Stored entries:

───

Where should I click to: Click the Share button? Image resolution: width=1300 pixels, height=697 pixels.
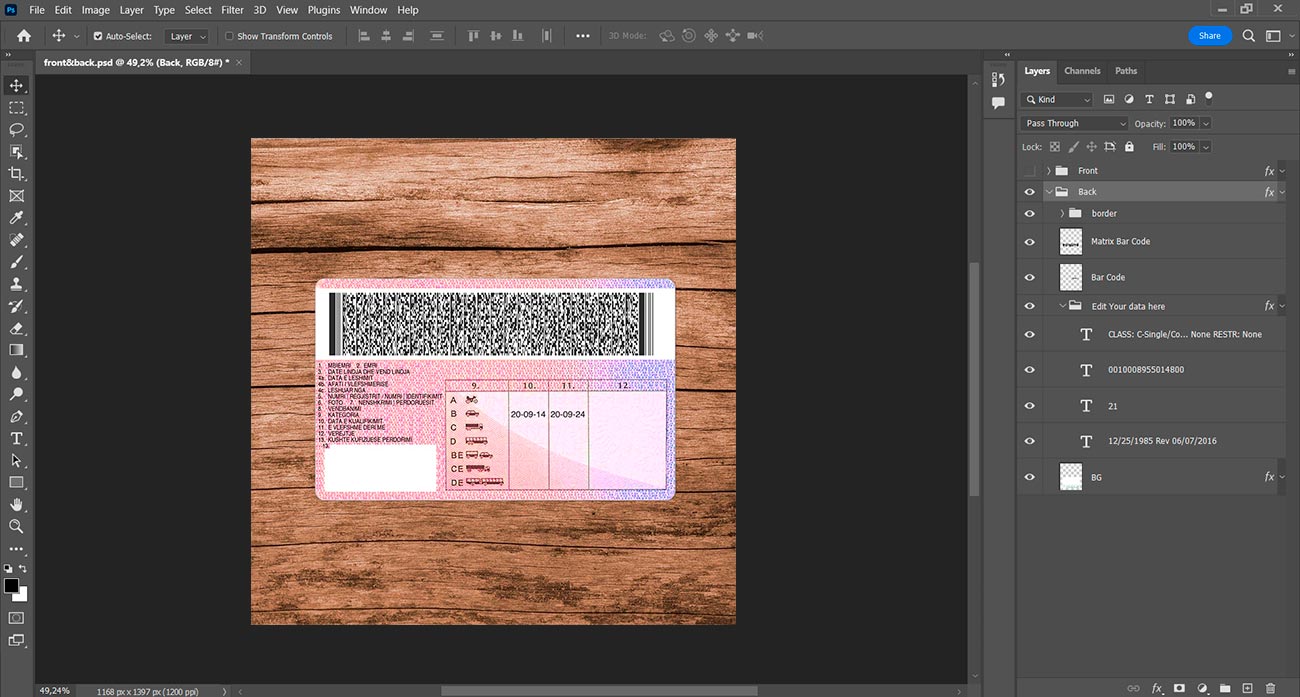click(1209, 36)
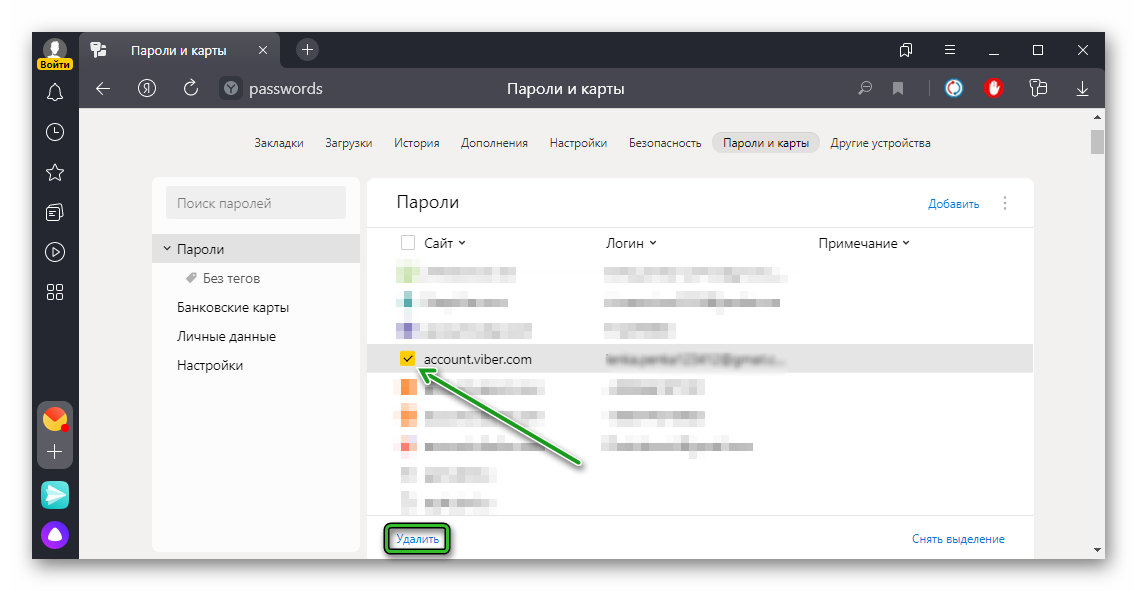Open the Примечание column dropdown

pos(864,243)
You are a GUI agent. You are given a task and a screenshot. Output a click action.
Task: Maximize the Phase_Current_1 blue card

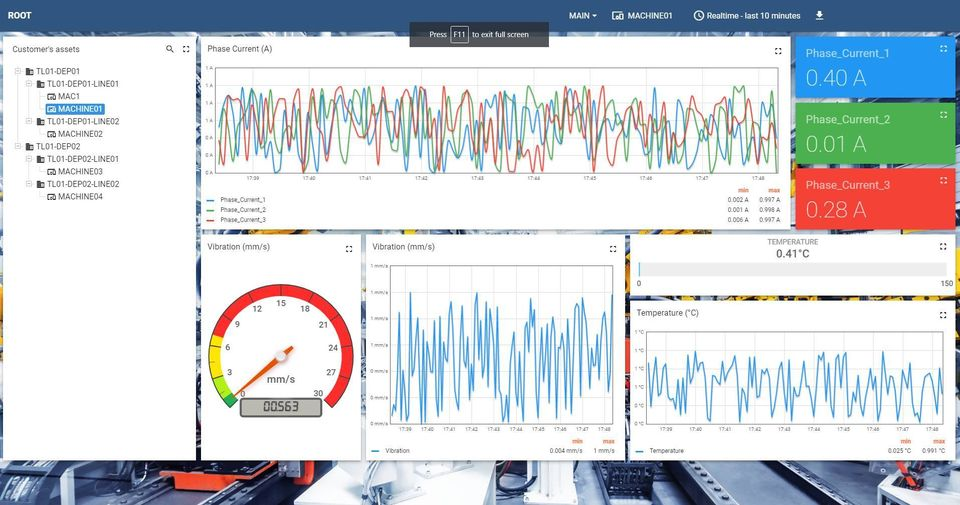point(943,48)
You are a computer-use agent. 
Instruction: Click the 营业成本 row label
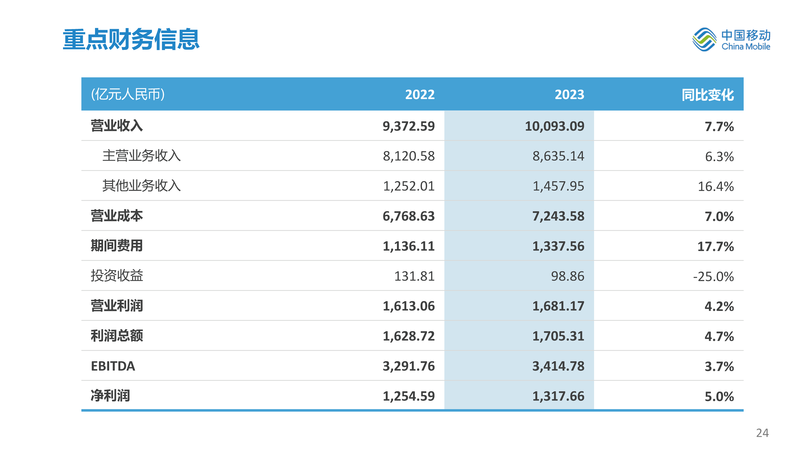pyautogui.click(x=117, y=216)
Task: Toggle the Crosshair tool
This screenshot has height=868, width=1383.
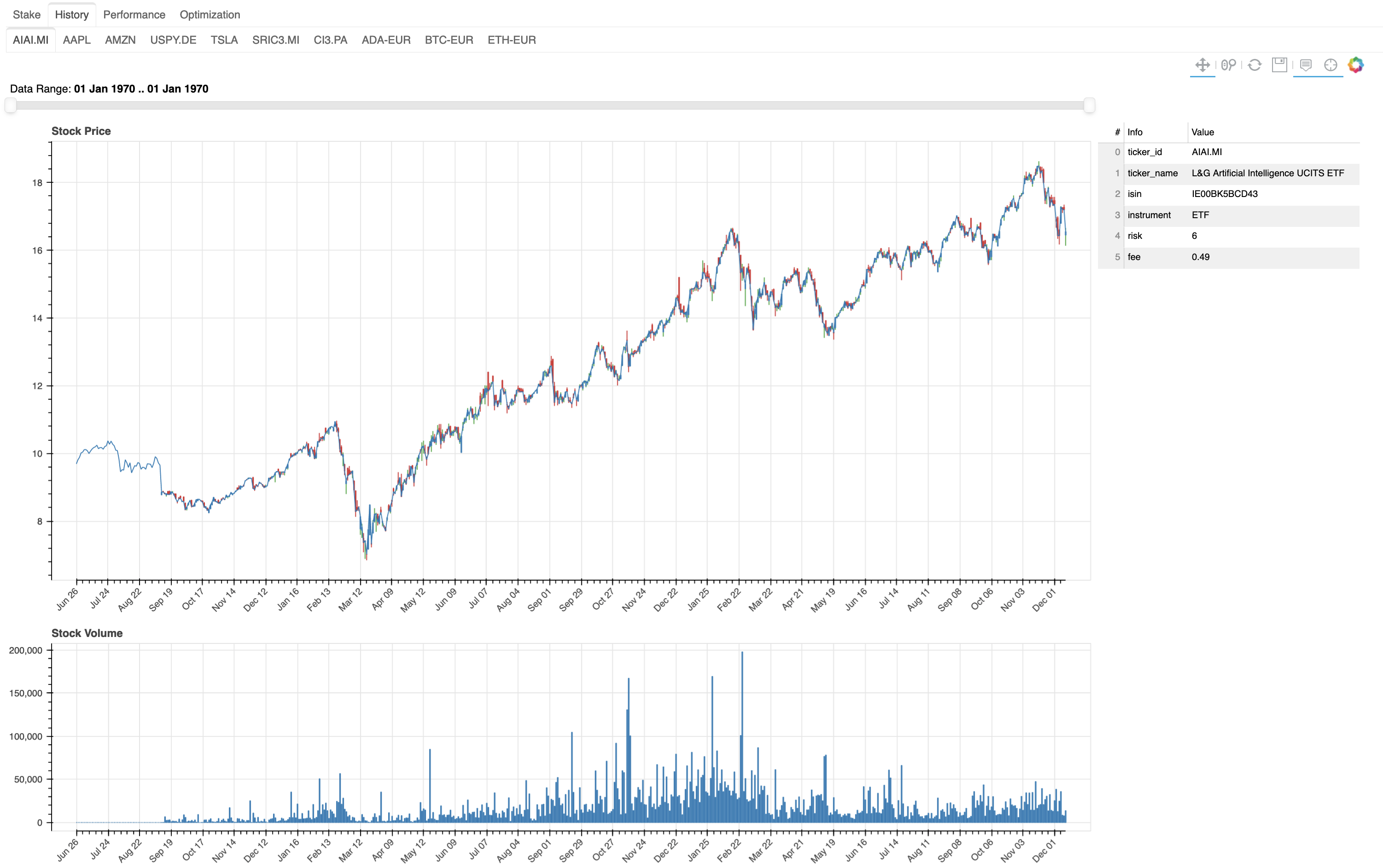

───

Update the data above by changing every "screenshot" to "capture" and keeping everything else the same. Omit the pictures from your answer.

Where should I click to: Click the Share button? Image resolution: width=1300 pixels, height=697 pixels.
click(1209, 36)
Open the Примечание column dropdown

pos(864,243)
You are a GUI agent. You are given a task and a capture. Output a click action.
Task: Maximize the Phase_Current_1 blue card

point(943,48)
You are a computer-use agent. 
Instruction: Click the 营业成本 row label
pyautogui.click(x=117, y=216)
Task: Toggle the Crosshair tool
This capture has height=868, width=1383.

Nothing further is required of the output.